© 2024 Arizent. All rights reserved.

MBS roundup: Profit-taking picks up, but spread outlook remains attractive

Last week's mortgage activity saw increased profit-taking following the previous week's strong tightening. Originator selling remained light with the exception of Wednesday's session that saw $3 billion. In addition, the sector was impacted by a flight-to-quality into Treasurys on terrorism attack concerns. As a result of the flight-to-quality, further supported by short covering, and rate lock unwinds, Treasury yields were back near their lows of earlier this month. In fact, the 10-year yield, as of mid-day Thursday, was down to 5.06%, off 23 basis points from a week earlier.

On the combination, mortgage spreads weakened. From Friday, May 17's close through Wednesday, spreads moved out three to four basis points in conventional 30-year currents and five to six basis points in 7% and 7.5% coupons. The 15-year sector recorded similar spread widening.

While spreads have moved out some over the past week, the sector remains rich and there appears to be "little to derail the sector at the moment," according to Greenwich Capital Markets. "MBS could remain expensive for an extended period," adds Salomon Smith Barney, and Lehman Brothers notes, "Banks and corporate crossover demand remain primary drivers of mortgage performance, with carry based trades providing the incremental support for MBS." In general, the favored sectors are 30-year 6s through 7s.

Despite the higher dollar prices in 30s, traders note that rolls have not weakened as of yet.

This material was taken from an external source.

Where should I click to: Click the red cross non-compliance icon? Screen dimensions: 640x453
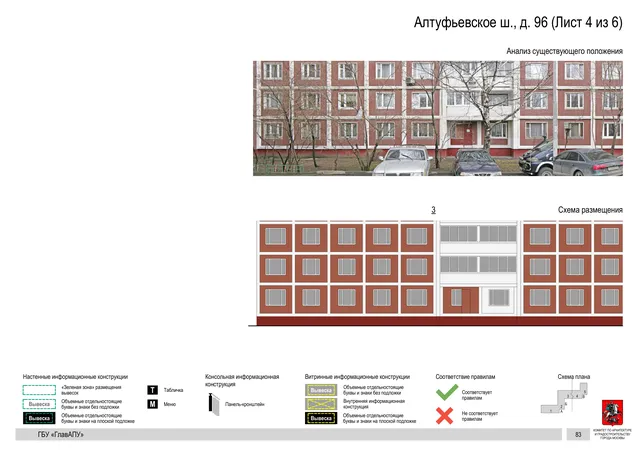pos(444,416)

As a result, they recommend taking advantage of the specialness early in the cycle. In the last two months, rolls have deteriorated as 48-hour approached.

Dollar roll strategy proves lucrative on historical basis

In this week's Mortgage Strategist, UBS Warburg reviews the strategy on an historical basis and concludes that "in general, over the past 10.5 years, dollar rolling has been a very powerful addition to returns." In fact, on average since 1992, "dollar rolling a portfolio of TBAs outperformed a mortgage market index by 50-60 basis points."

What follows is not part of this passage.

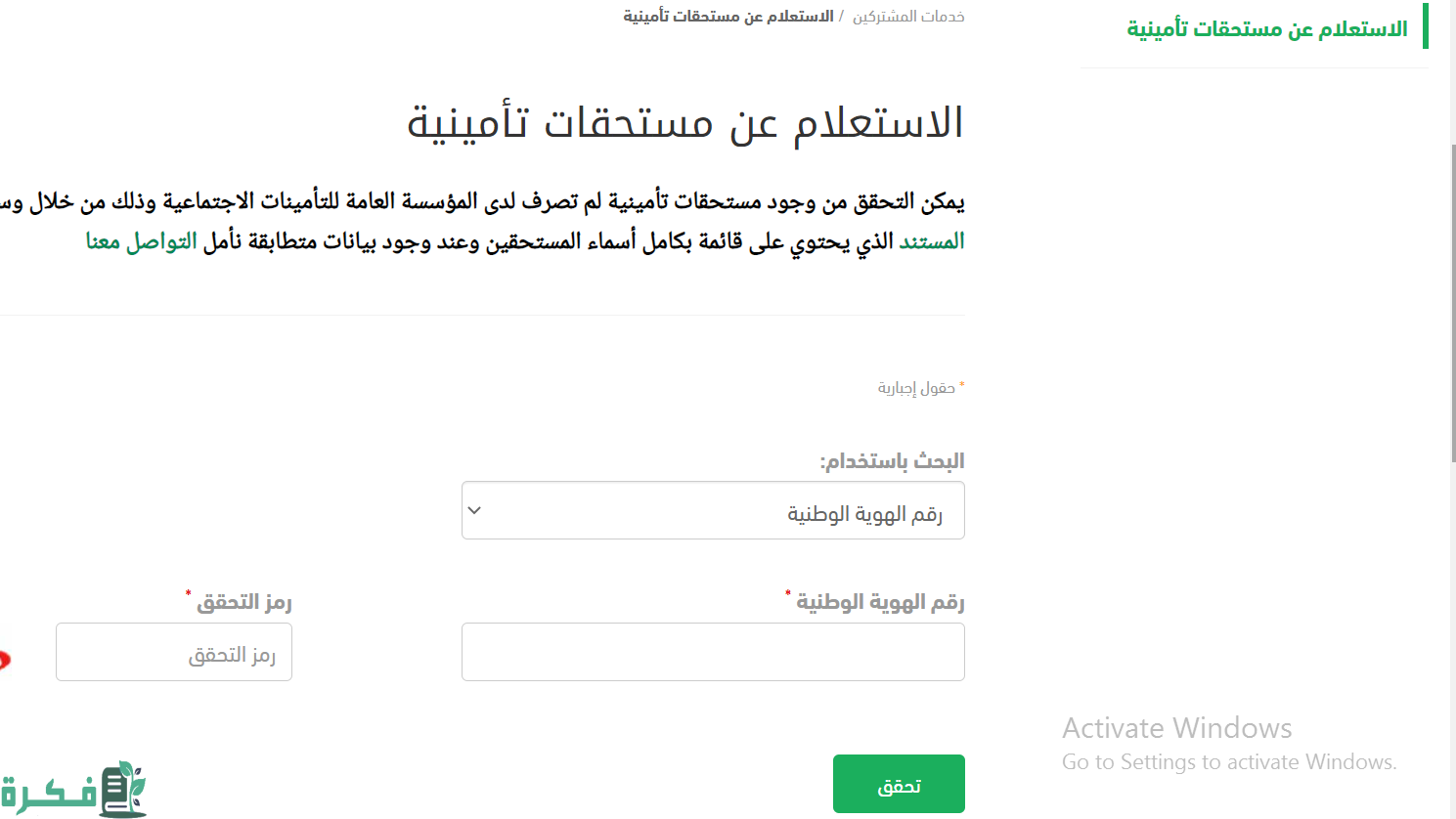Click the red icon beside the captcha field
The height and width of the screenshot is (819, 1456).
pyautogui.click(x=4, y=661)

According to UBSW's analysis, the dollar roll strategy that offered the best dollar roll opportunity over the period was rolling only the FNMA current coupon.

Their analysis also pointed out that there were times when dollar rolling was not a good strategy. According to UBSW, the strategy "will underperform during periods in which seasoned collateral does very well versus TBAs" and "when super premium collateral outperforms current coupon collateral." Dollar rolls tend to be special during periods of heavy origination and CMO activity because originators are selling in the back months while CMO dealers are trying to close deals in the front month. In other words, such a time as now.

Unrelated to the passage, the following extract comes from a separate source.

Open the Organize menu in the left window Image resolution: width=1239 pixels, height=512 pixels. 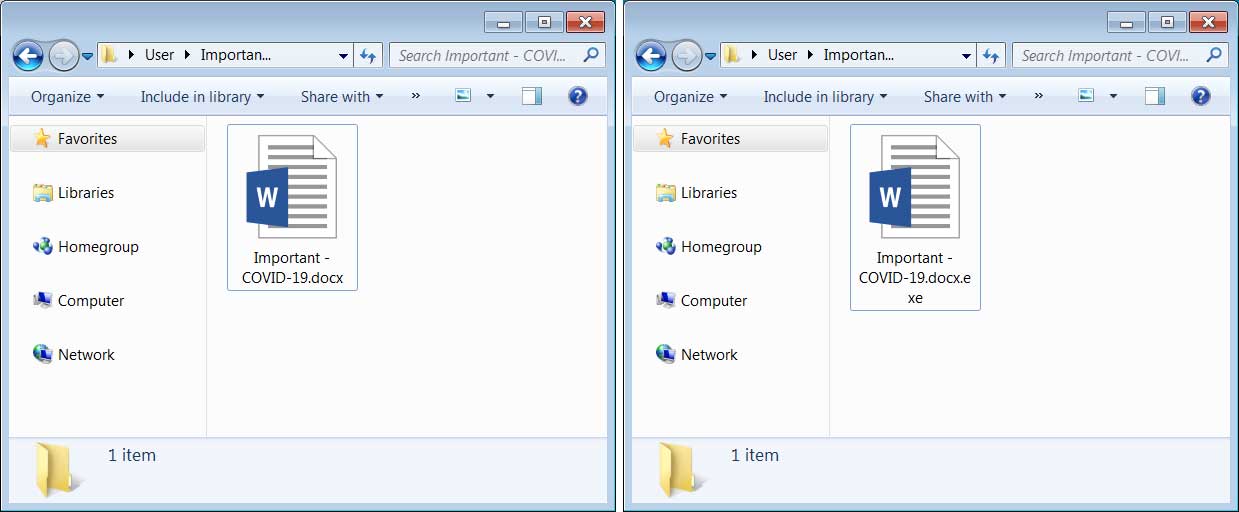67,97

UBSW says it expects production to remain fairly heavy for the next few months on a combination of attractive mortgage rates and seasonals. As a result, they expect the dollar roll strategy to continue to outperform through the summer at least, and recommend investors continue to overweight dollar roll coupons that roll well.

Mortgage Indexes

The Mortgage Bankers Association announced that mortgage applications declined for the week ending May 17. This was expected given an increase in mortgage rates during that week. The Purchase Index fell 3% to 344 and the Refi Index declined 8% to 1426. Applications should be slightly higher this week as mortgage rates dipped back down.

For the week ending May 24, Freddie Mac reported that 30- and 15-year fixed mortgage rates fell. Rates were expected to be slightly higher, however, it appears that the week's flight-to-quality which lowered yields was captured in mortgage rates. Also, rates may have been impacted by some clearing out of originators' pipelines. It has been suggested that rates weren't as low as they should have been because mortgage bankers were running at full capacity.

For the record, 30-year fixed-rate mortgage rates dipped eight basis points to 6.81% and are just three basis points above the recent low on May 2.15-year fixed mortgage rates declined nine basis points to 6.28%. And last, the one-year ARM rate rose four basis points to 4.85%.